Borgfeld überhört die halbherzige Entschuldigung. Er hat sich längst daran gewöhnt, dass für Streuwald Fußball an erster Stelle steht. Nicht, dass Streuwald seine Arbeit bei der Polizei schlecht erledigen würde, das kann man nicht sagen. Es darf nur nichts dazwischenkommen, was seine Planungen |72|als Trainer beeinträchtigt. Das mag Streuwald nicht. Das mag er ganz und gar nicht. Nicht einmal am Tag seiner Silberhochzeit hat er das Spiel seiner Jungen verschoben. Borgfeld hat nur überrascht, dass Streuwalds Frau nicht dagegen protestiert hat. Als seine Maria davon gehört hat, hat die ihm gleich gesagt, dass er ihr so nicht zu kommen bräuchte. Dann könnte er statt Silberhochzeit gleich die Scheidung haben. Und Maria würde das tatsächlich machen, da ist sich Borgfeld ganz sicher. Die stellt Ansprüche. Einfach was hinnehmen, ist bei der nicht drin. Sonst hätte sie letzten Monat nicht so einen Aufstand in der Umkleidekabine bei Kaufhof gemacht.

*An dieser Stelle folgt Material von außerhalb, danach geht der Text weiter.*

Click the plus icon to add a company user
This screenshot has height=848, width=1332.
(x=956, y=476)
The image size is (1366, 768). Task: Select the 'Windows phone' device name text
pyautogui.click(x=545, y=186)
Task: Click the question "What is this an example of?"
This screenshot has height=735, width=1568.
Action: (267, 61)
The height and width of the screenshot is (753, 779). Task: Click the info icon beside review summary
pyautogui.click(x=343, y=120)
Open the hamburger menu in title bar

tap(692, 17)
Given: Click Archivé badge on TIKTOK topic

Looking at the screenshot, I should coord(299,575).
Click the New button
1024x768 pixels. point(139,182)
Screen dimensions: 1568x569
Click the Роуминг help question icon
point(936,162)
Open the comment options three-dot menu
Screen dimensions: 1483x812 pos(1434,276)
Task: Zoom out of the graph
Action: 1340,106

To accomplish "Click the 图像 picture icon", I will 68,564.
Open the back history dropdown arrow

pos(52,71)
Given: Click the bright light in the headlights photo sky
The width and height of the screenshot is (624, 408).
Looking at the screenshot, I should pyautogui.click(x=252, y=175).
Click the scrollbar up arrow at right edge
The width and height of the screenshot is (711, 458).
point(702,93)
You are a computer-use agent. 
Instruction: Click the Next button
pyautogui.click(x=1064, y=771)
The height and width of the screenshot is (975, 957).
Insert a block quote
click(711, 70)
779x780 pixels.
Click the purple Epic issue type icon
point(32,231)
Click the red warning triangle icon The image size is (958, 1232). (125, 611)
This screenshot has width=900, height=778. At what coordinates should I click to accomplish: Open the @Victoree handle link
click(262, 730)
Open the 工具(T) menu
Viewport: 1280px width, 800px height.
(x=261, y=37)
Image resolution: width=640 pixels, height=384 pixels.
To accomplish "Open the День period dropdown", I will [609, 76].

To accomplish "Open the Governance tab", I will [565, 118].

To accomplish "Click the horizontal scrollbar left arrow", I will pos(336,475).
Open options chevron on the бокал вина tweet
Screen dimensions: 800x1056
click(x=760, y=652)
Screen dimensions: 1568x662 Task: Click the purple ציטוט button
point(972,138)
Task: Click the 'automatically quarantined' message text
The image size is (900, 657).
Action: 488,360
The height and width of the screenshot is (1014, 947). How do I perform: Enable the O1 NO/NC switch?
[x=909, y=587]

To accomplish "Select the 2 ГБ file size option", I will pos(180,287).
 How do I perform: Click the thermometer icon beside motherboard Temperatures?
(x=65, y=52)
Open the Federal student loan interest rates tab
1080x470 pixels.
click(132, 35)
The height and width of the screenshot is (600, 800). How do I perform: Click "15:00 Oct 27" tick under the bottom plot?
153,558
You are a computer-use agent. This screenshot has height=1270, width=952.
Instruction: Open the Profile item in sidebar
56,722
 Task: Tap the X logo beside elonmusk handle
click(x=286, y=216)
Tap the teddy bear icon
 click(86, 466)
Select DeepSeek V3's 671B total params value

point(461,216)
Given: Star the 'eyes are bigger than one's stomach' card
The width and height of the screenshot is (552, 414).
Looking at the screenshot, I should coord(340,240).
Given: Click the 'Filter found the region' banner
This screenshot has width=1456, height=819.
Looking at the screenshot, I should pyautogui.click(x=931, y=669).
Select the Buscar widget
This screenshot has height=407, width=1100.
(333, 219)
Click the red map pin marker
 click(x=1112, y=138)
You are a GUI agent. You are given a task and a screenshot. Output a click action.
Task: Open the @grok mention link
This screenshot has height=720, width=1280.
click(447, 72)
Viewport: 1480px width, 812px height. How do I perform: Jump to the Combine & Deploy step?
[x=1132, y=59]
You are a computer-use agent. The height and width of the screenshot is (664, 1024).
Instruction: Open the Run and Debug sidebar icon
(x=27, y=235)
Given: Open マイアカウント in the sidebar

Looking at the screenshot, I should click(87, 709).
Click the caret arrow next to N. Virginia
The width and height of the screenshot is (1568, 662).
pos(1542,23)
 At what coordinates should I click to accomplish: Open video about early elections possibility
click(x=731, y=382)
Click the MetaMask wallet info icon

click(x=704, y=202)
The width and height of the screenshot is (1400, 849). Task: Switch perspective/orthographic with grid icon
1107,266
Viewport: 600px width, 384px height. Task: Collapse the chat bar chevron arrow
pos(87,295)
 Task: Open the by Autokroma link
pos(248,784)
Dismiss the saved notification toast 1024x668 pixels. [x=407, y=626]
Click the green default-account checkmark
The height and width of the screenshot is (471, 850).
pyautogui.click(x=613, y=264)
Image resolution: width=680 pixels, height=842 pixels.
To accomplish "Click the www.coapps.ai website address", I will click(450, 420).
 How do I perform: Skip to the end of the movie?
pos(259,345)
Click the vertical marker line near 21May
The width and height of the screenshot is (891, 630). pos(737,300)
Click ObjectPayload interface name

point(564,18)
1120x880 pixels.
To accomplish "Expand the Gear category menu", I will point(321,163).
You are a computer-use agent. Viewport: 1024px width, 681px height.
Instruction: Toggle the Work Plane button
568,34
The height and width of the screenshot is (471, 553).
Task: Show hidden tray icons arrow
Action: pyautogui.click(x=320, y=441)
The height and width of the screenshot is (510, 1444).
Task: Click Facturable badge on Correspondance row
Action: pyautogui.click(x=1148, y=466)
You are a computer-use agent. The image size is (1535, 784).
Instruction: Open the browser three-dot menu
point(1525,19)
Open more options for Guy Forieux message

»Es reicht«, hat sie ihm zugezischt. »Jedes Jahr eine Nummer mehr beim Hosenkauf. Wo soll das noch hinführen? Du bist schon bei Größe 58.«
Erst hatte Borgfeld gedacht, dass sei nur so dahingesagt. Aber so eine ist seine Maria nicht. Schon am Tag danach hat sie ihn zu den Gewichtfuzzis ins Gemeindehaus geschleift. Seitdem heißt es: Punkte zählen und notieren. Das Schlimmste ist, dass er einmal in der Woche in aller Öffentlichkeit gewogen wird. Und dann auch noch das Gewicht vor den anderen nennen muss. Nennen? Rufen. Wie in der Schule früher bei den Klassenarbeiten. Borgfeld: Sechs. Setzen. Vielleicht wäre so eine zurückhaltende Frau wie die von Streuwald, so eine bescheidene, doch besser. Oder vielleicht gar keine? Der Seufzer, den er ausstößt, ist noch lauter, als der zuvor.
»Wie weit sind die anderen?«, reißt Streuwald ihn aus seinen Gedanken.